Copy word for word the lines of the records below, beginning at the line that contains "is (762, 428)." and stopping after the line that contains "go back is located at coordinates (54, 101).".

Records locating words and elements
=-=-=-=-=
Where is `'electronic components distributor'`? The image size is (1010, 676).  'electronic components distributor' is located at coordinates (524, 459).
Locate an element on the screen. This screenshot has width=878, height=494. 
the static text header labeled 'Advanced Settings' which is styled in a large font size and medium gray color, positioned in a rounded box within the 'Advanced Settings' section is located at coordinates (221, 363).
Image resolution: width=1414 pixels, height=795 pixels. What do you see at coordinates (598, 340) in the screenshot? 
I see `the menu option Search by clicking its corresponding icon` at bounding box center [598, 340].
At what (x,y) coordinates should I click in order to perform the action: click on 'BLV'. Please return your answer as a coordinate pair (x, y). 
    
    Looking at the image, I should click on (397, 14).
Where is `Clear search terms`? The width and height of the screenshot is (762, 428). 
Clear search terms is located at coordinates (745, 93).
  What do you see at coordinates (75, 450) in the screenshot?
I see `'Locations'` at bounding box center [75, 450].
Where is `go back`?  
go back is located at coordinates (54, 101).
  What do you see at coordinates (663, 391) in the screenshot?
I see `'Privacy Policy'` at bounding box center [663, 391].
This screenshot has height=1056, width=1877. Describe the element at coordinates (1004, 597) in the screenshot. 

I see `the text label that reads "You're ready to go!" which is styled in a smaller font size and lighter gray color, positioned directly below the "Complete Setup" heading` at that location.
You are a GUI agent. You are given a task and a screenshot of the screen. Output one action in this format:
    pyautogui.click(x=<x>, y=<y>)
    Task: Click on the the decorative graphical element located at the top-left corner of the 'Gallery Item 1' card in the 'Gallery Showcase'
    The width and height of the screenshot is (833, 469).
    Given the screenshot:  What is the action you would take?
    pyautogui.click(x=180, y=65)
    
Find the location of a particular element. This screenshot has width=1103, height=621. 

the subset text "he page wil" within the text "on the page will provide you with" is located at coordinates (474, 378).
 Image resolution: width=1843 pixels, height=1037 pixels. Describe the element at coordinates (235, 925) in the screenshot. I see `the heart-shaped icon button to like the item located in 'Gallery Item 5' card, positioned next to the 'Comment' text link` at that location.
=-=-=-=-=
WRITTEN ANSWER:
Where is `Clear search terms`? The width and height of the screenshot is (762, 428). 
Clear search terms is located at coordinates (745, 93).
  What do you see at coordinates (75, 450) in the screenshot?
I see `'Locations'` at bounding box center [75, 450].
Where is `go back`?  
go back is located at coordinates (54, 101).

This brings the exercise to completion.